Portfolio

Three projects in quantitative methods and data infrastructure for social science research.

D-SOCIAL-KLD

Dynamic corporate social responsibility scores, 1991–2018

KLD rates firms on dozens of binary ESG indicators each year. Rather than summing them into an index, this project estimates a latent CSR score for each firm-year using a dynamic two-parameter IRT model fit in Stan. Discrimination parameters let the data decide which indicators are most informative; a firm-specific random walk links scores across years.

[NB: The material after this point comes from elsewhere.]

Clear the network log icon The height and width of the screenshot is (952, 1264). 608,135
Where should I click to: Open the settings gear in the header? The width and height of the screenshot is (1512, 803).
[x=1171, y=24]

Bayesian inference IRT Stan R

Six’s Generals

Digitizing 2,206 Napoleonic-era military biographies

Georges Six’s Dictionnaire biographique (1934) contains structured biographical entries for every general and admiral of Revolutionary and Imperial France. This project builds a pipeline to convert Six’s semicolon-delimited prose into a machine-readable panel dataset, then uses it to examine promotion dynamics, battlefield careers, and the imperial honor economy.

NLP / OCR Data pipeline Python Military history

Shadow of Intervention

Measuring anticipated third-party intervention in civil wars

Theory predicts that expected outside intervention shapes the decision to rebel, but no existing measure covers the full population of potential interveners. This project constructs one using a two-stage learned-proxy design: a machine-learning ensemble predicts intervention probabilities for every directed dyad-year; predictions are aggregated to a country-year shadow disciplined by a Nash fixed-point condition.

Machine learning Causal inference Civil conflict Measurement